# What would be the expansion of sin x in powers of x?

Sep 25, 2016

sum_"n=0->oo" (-1)^nx^(2n+1)/((2n+1)!)

#### Explanation:

Consider the derivatives of $f \left(x\right) = \sin x$:

$f ' \left(x\right) = \cos x , f ' ' \left(x\right) - \sin x , f ' ' ' \left(x\right) = - \cos x , f ' ' ' ' \left(x\right) = \sin x \ldots .$

From the Taylor/Mclaurin series expansion we have:
f(x) = f(0)+f'(0)x/(1!)+f''(0)x^2/(2!)+f'''(0)x^3/(3!)+ ........

In this example we have $f \left(x\right) = \sin x$

Note that since $\sin 0 = 0$ all even powers of $x$ will equal 0 in the series expansion.

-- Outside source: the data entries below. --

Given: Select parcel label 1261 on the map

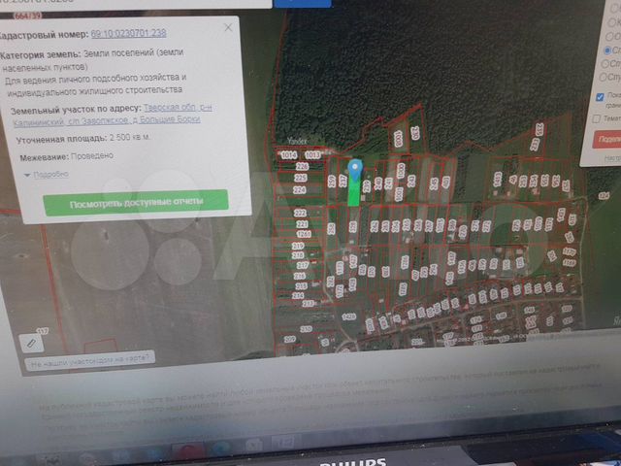Looking at the screenshot, I should coord(304,234).
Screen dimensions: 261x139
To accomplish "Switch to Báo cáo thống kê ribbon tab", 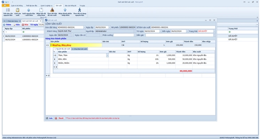I will pos(70,6).
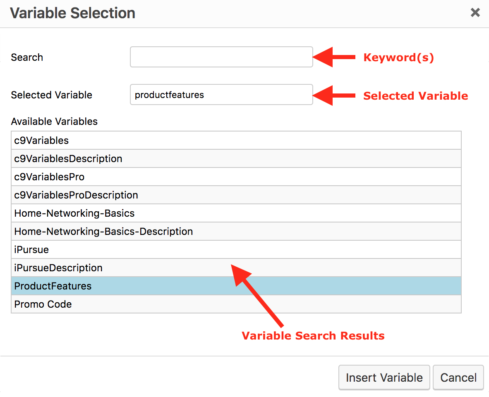The width and height of the screenshot is (489, 397).
Task: Choose the Promo Code variable
Action: [x=43, y=304]
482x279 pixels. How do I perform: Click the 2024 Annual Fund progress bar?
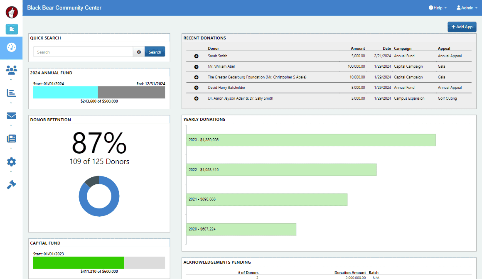coord(99,93)
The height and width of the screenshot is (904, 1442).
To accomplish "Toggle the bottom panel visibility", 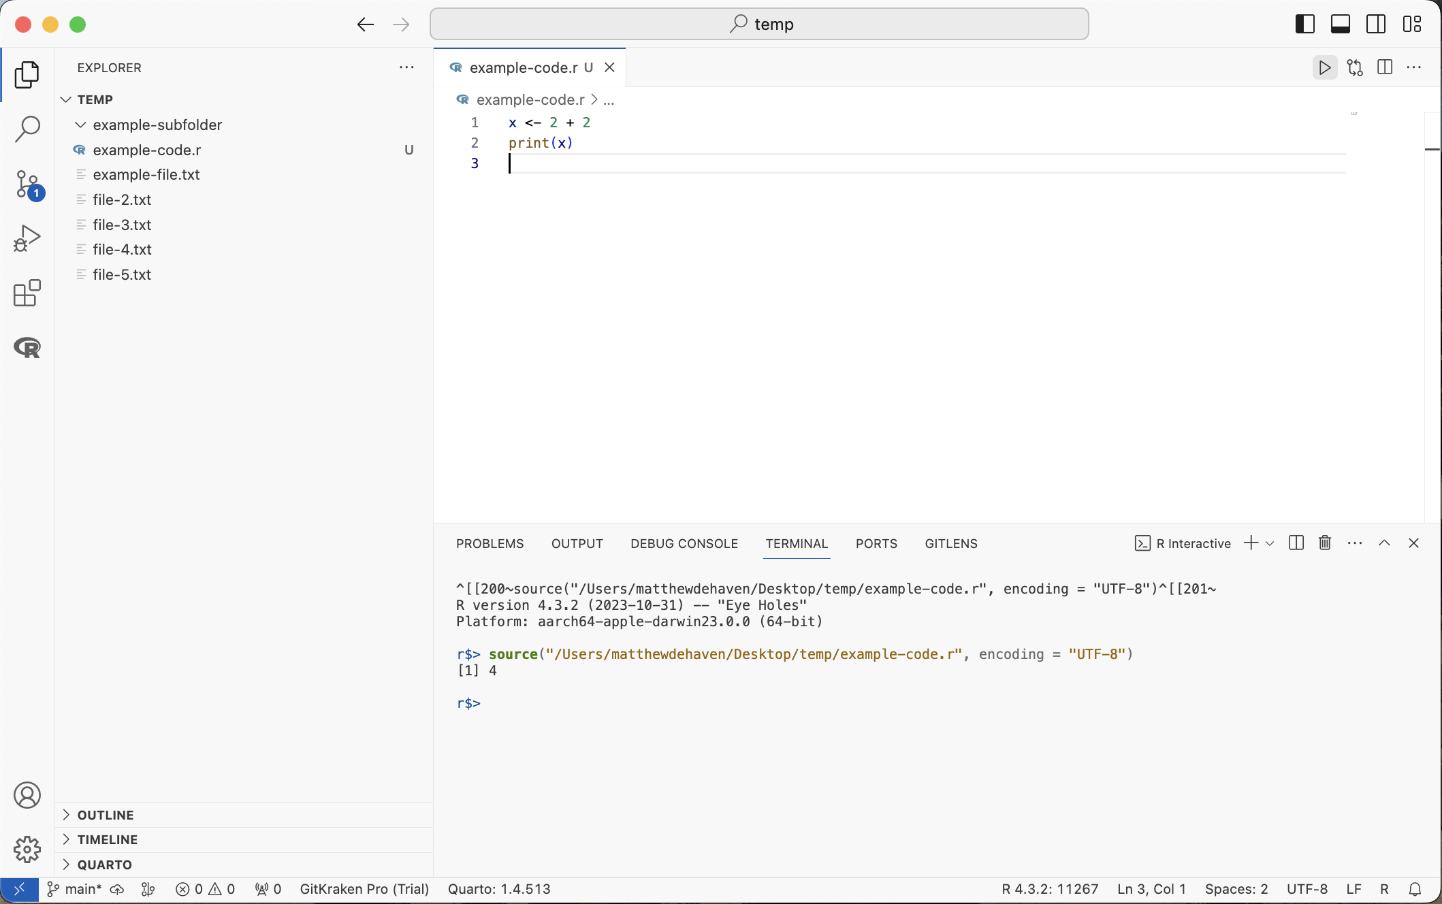I will 1340,25.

Thus: f(x) = sinx = cos(0)x/(1!)-cos(0)x^3/(3!)+ cos0x^5/(5!)-.......

Now, since $\cos 0 = 1$ the series reduces to:

sinx = x/(1!)-x^3/(3!)+x^5/(5!)- .......

The series is infinite in odd powers of x with alternating sign and thus can be written as:

sum_"n=0->oo" (-1)^nx^(2n+1)/((2n+1)!)